**Problem details:**
In the data below, how many lines contain the string "agent"? Give only the number.

+++

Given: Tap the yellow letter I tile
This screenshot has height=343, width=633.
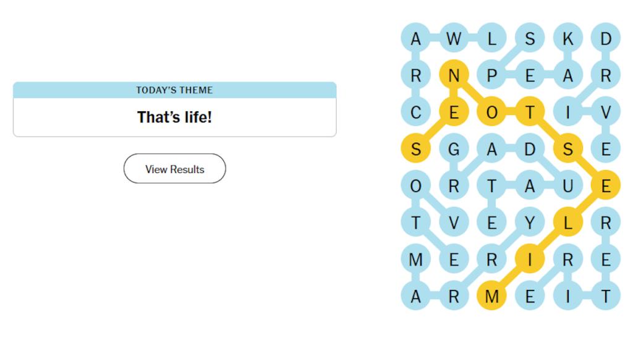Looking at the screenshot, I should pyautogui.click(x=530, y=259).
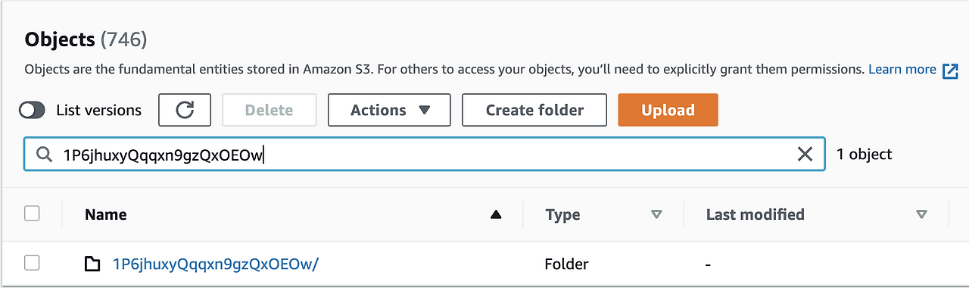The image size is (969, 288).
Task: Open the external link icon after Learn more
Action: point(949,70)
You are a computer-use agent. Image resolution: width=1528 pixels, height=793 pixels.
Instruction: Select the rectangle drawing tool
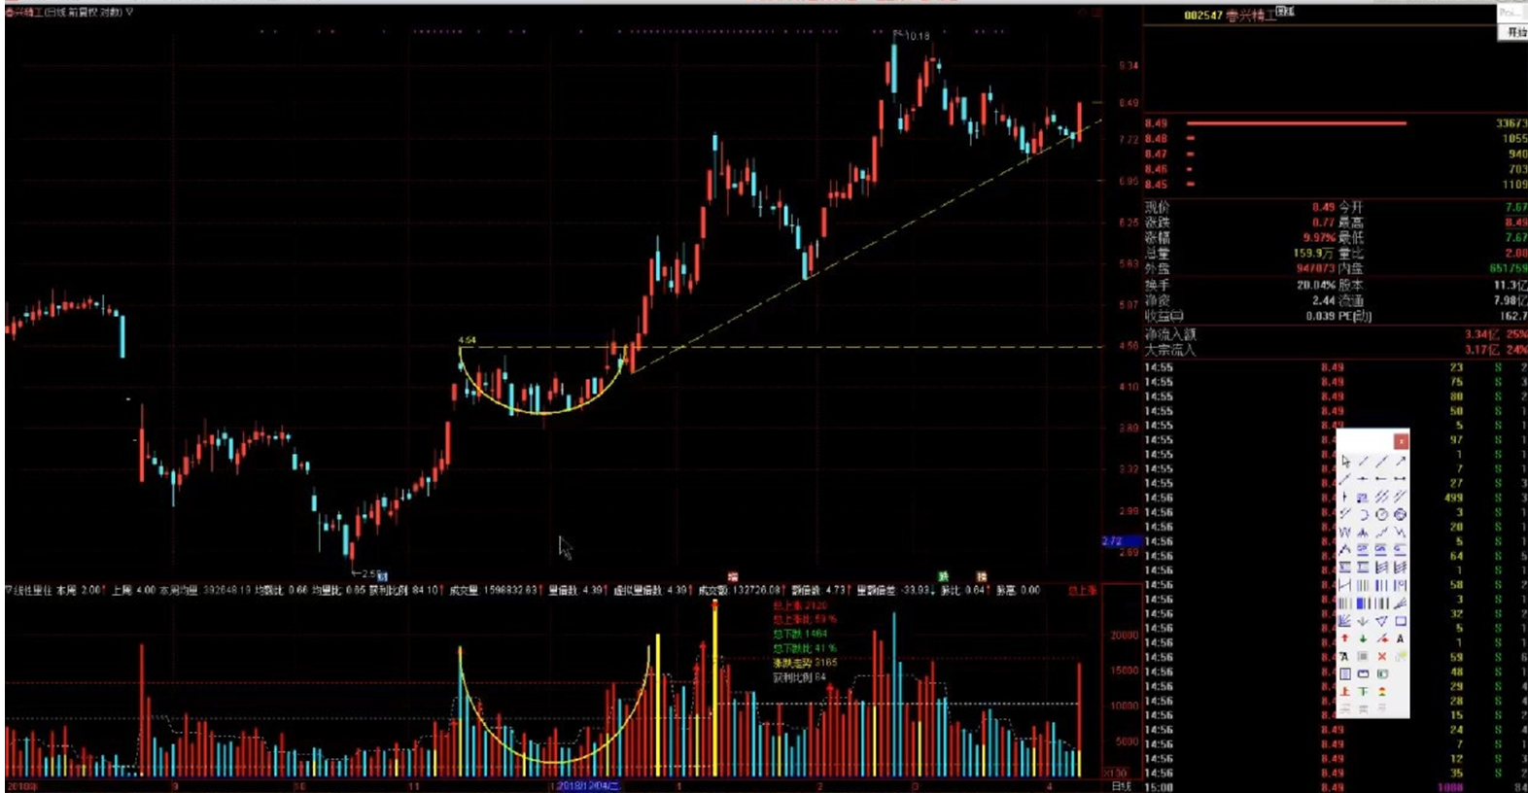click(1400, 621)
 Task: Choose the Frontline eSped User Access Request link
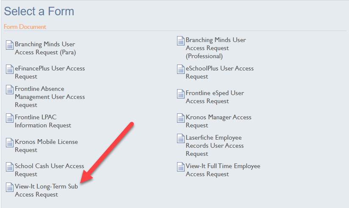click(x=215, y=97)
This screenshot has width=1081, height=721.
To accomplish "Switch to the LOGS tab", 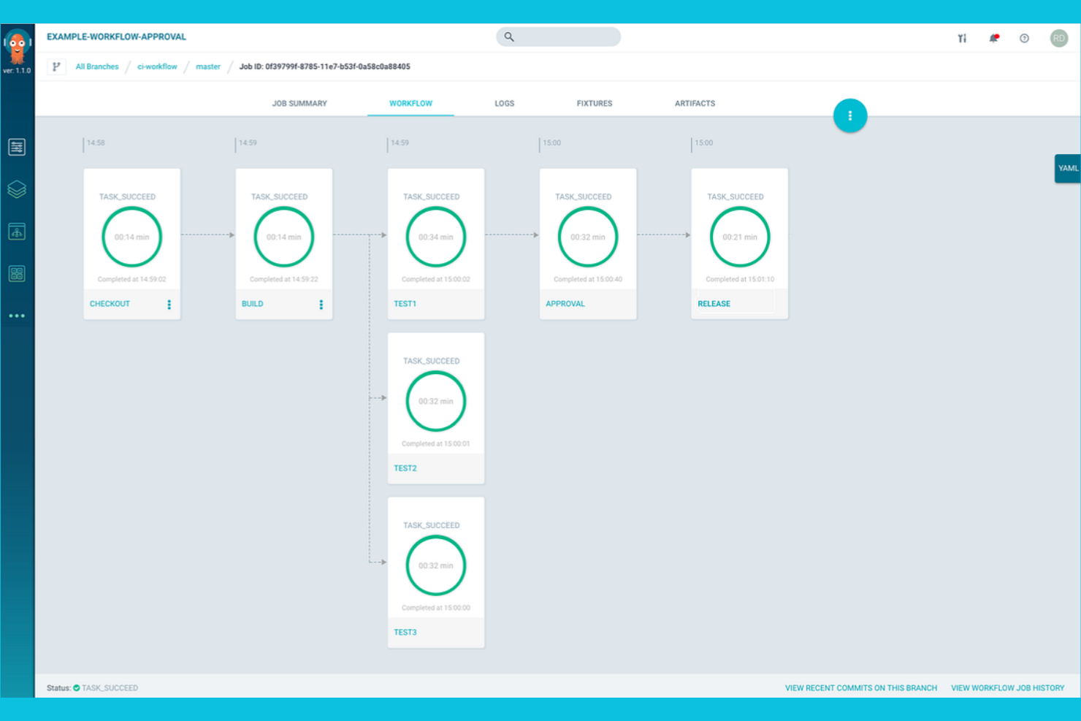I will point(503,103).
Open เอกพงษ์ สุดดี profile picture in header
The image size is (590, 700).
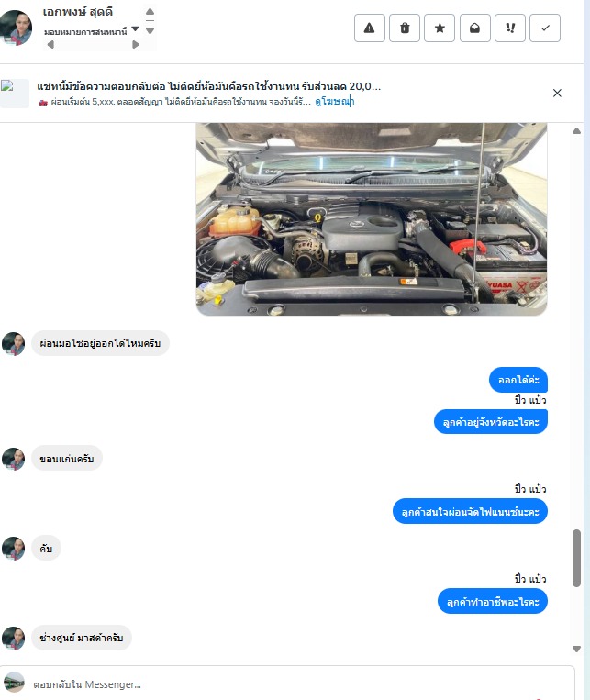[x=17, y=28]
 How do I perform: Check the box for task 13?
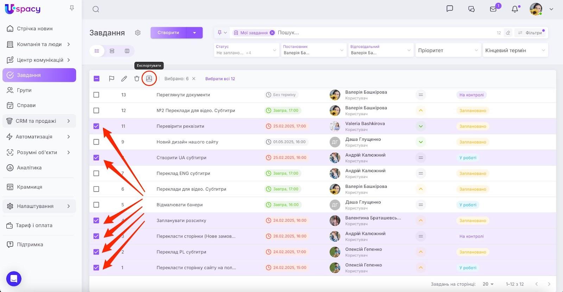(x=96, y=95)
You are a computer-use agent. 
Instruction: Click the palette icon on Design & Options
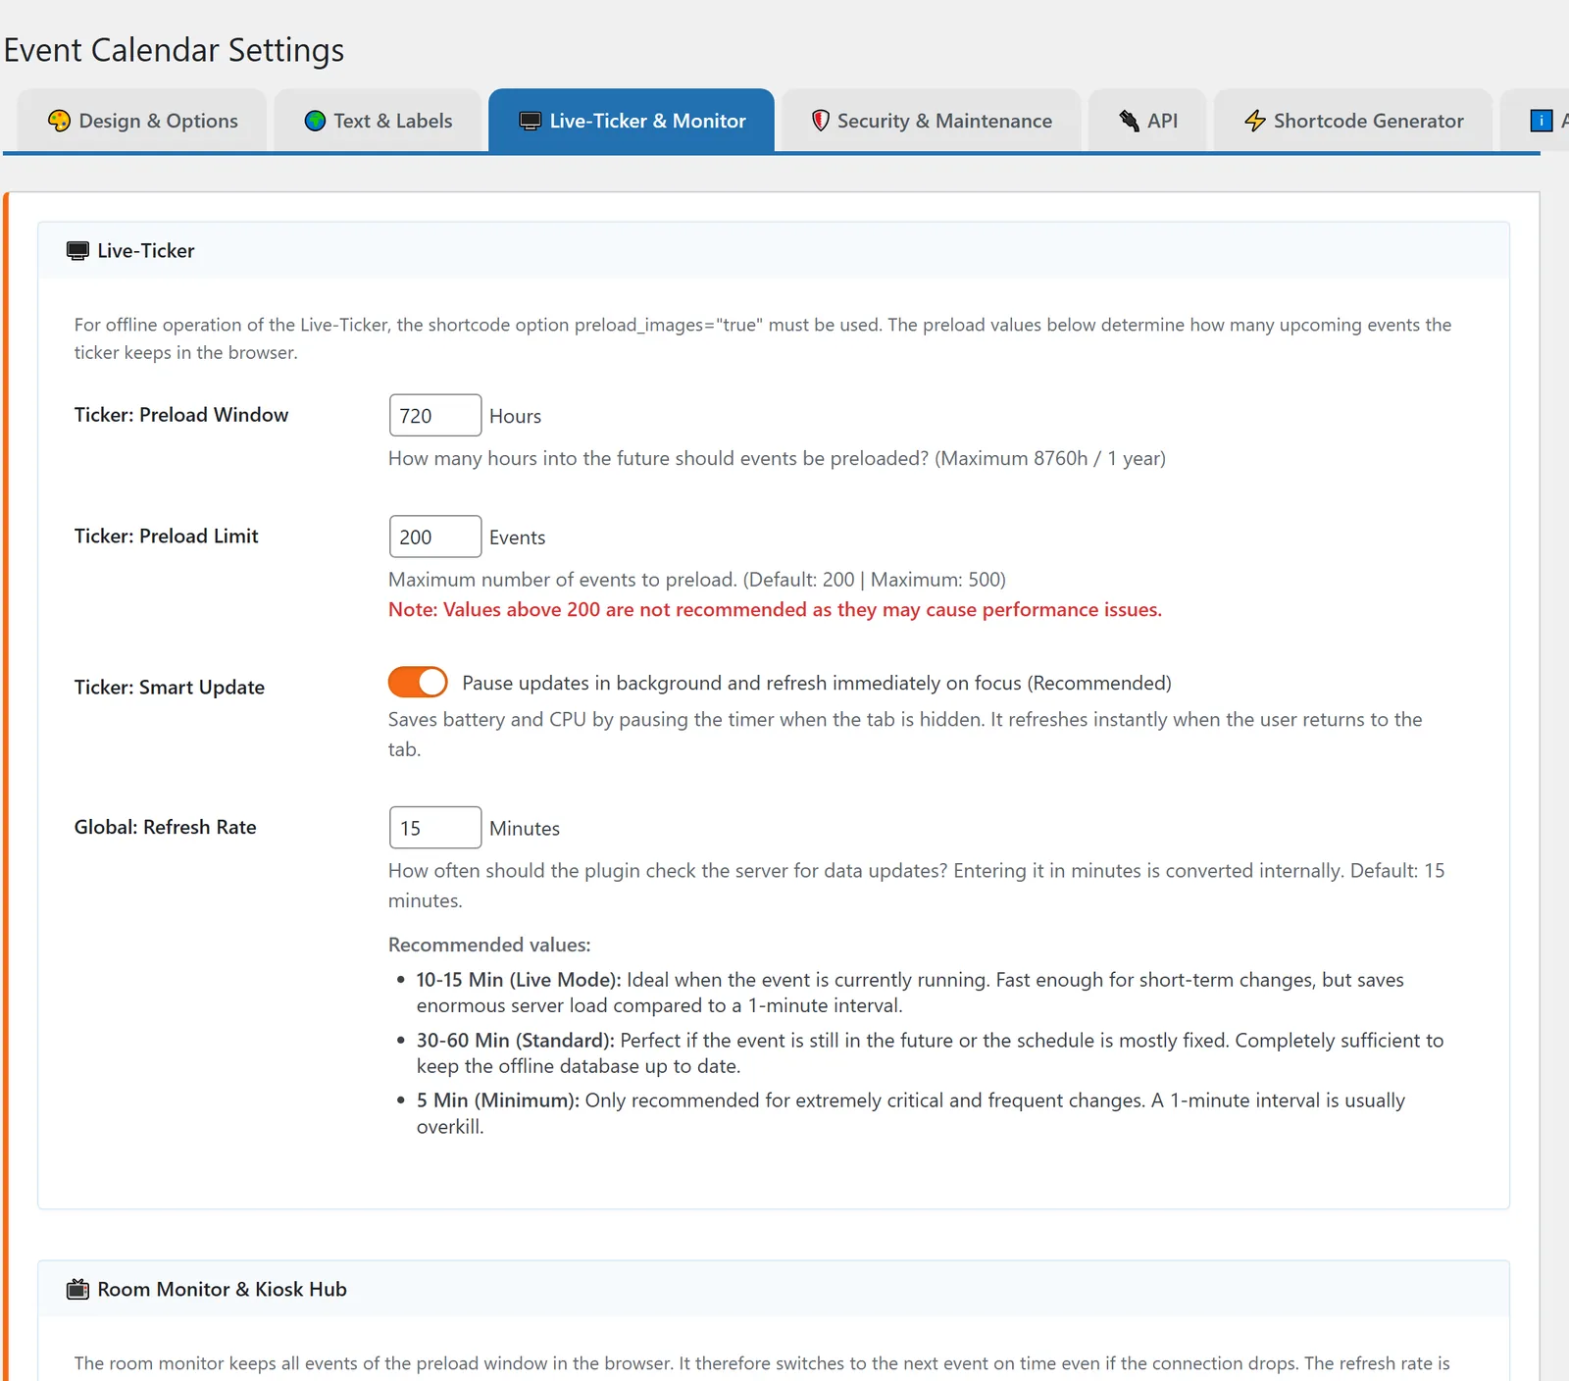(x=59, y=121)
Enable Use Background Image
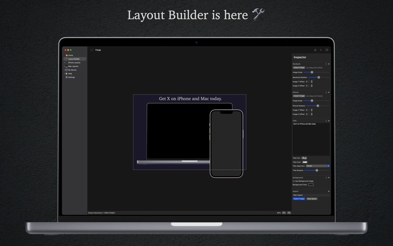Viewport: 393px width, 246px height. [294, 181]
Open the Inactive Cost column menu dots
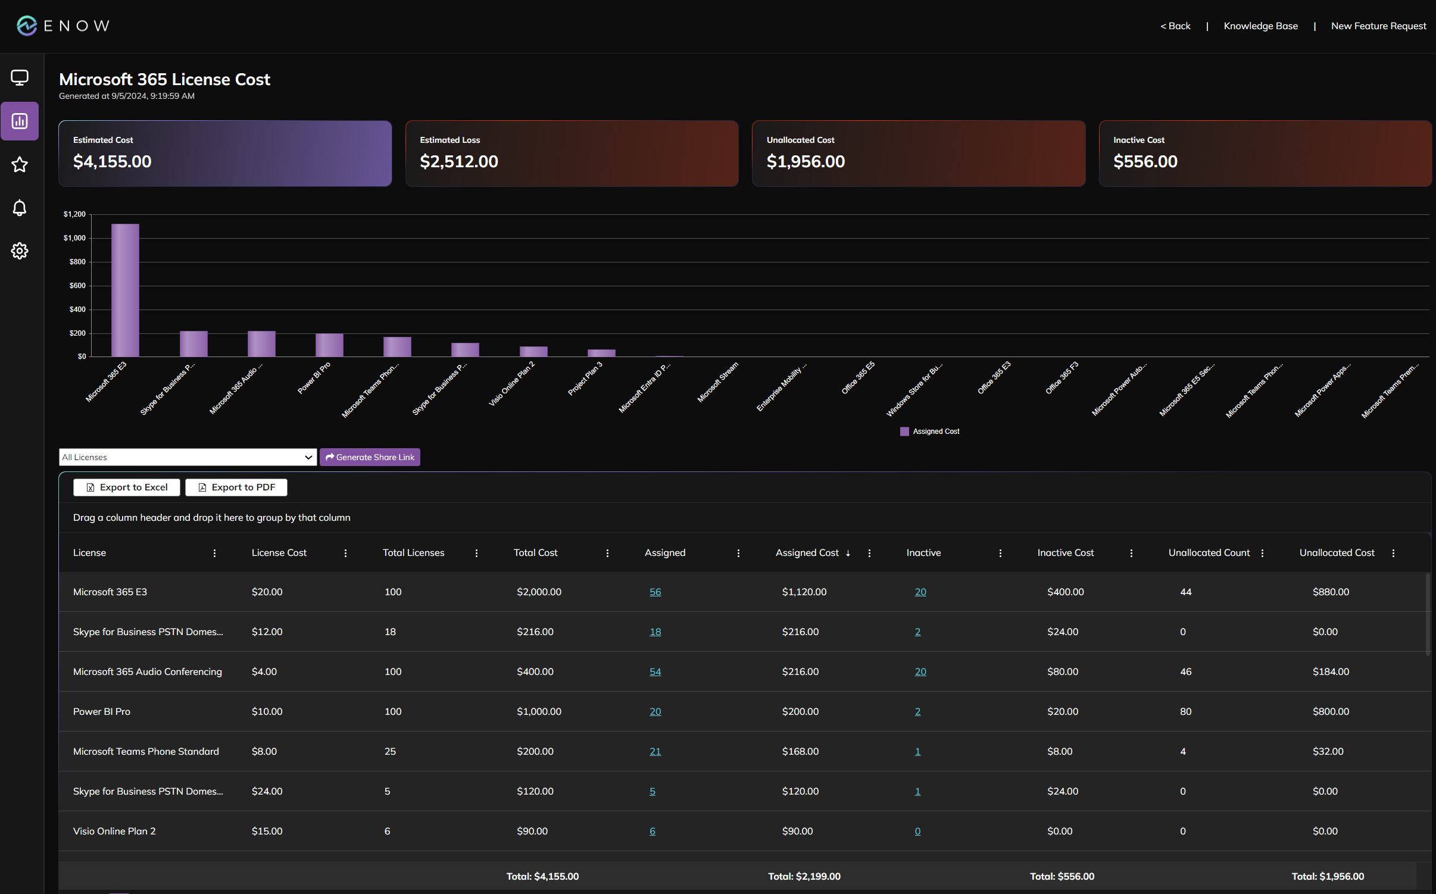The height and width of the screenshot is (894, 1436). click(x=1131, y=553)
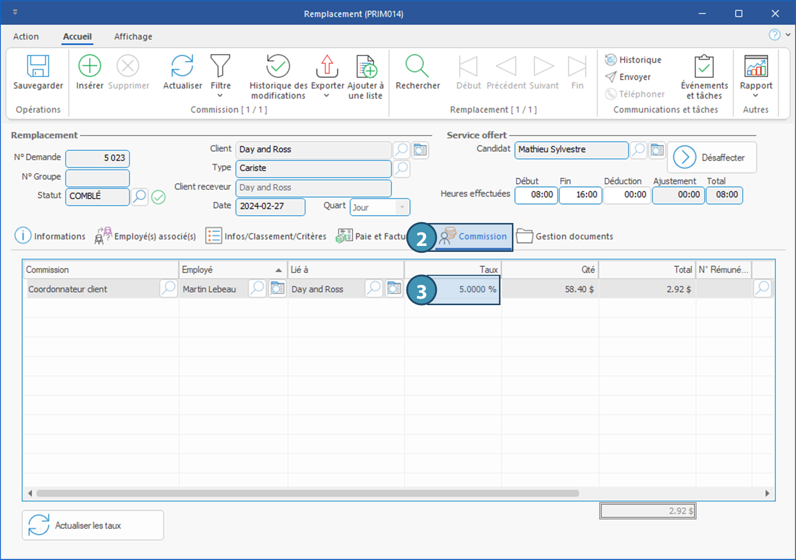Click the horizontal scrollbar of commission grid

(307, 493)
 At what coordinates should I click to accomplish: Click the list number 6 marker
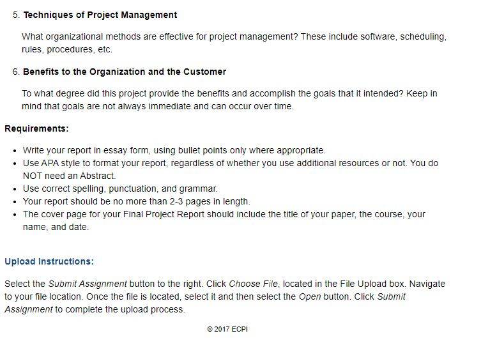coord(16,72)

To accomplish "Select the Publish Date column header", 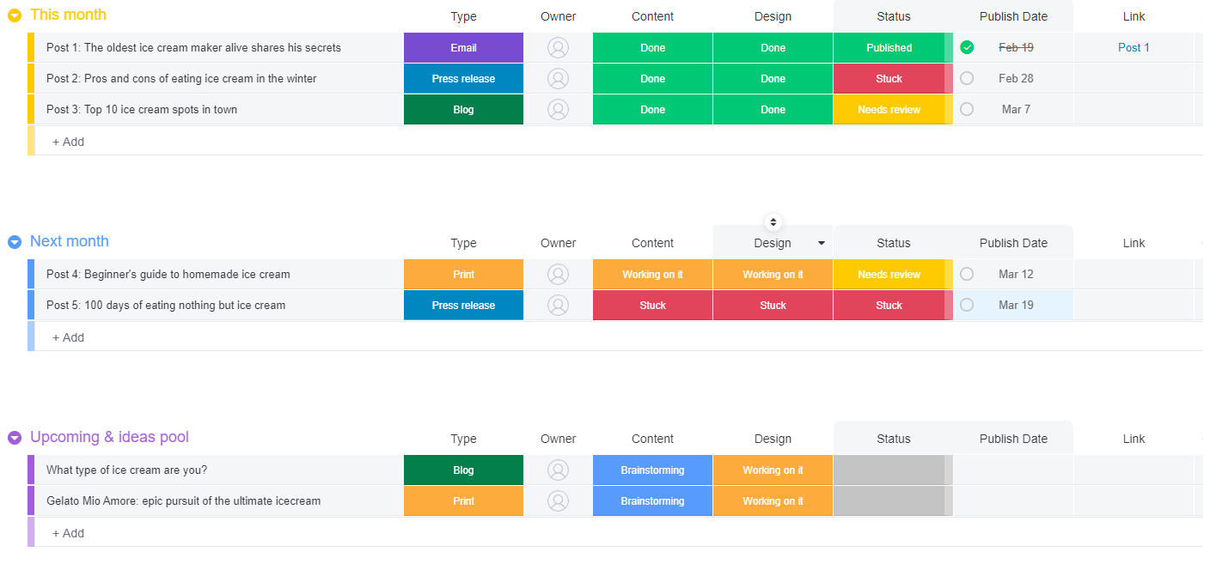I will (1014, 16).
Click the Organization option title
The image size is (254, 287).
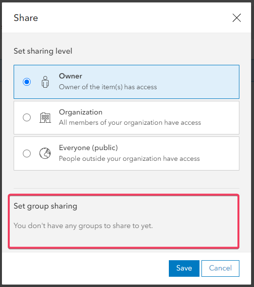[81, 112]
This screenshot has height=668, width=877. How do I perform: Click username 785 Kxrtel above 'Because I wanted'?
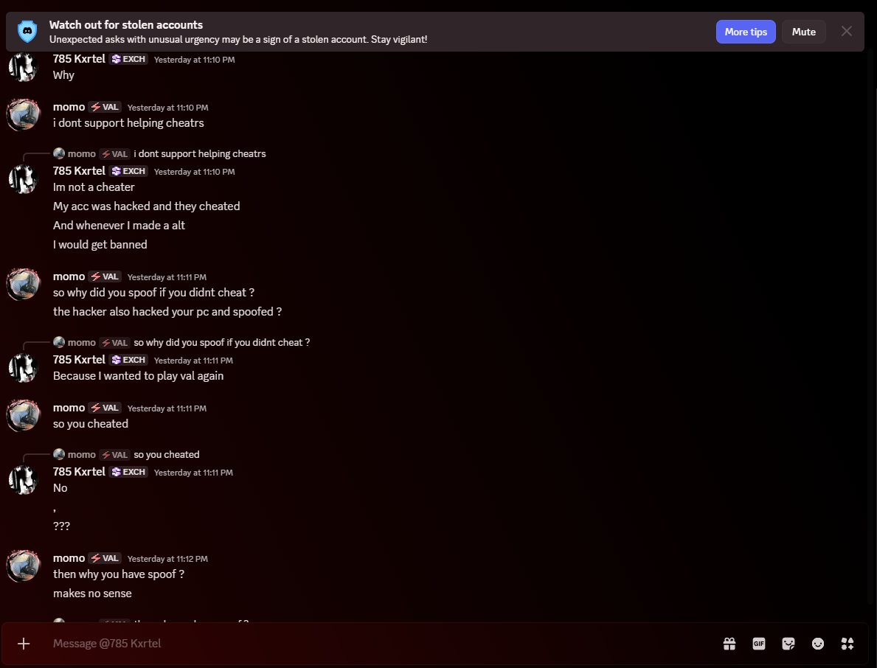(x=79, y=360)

+++

**Answer for the task:**
2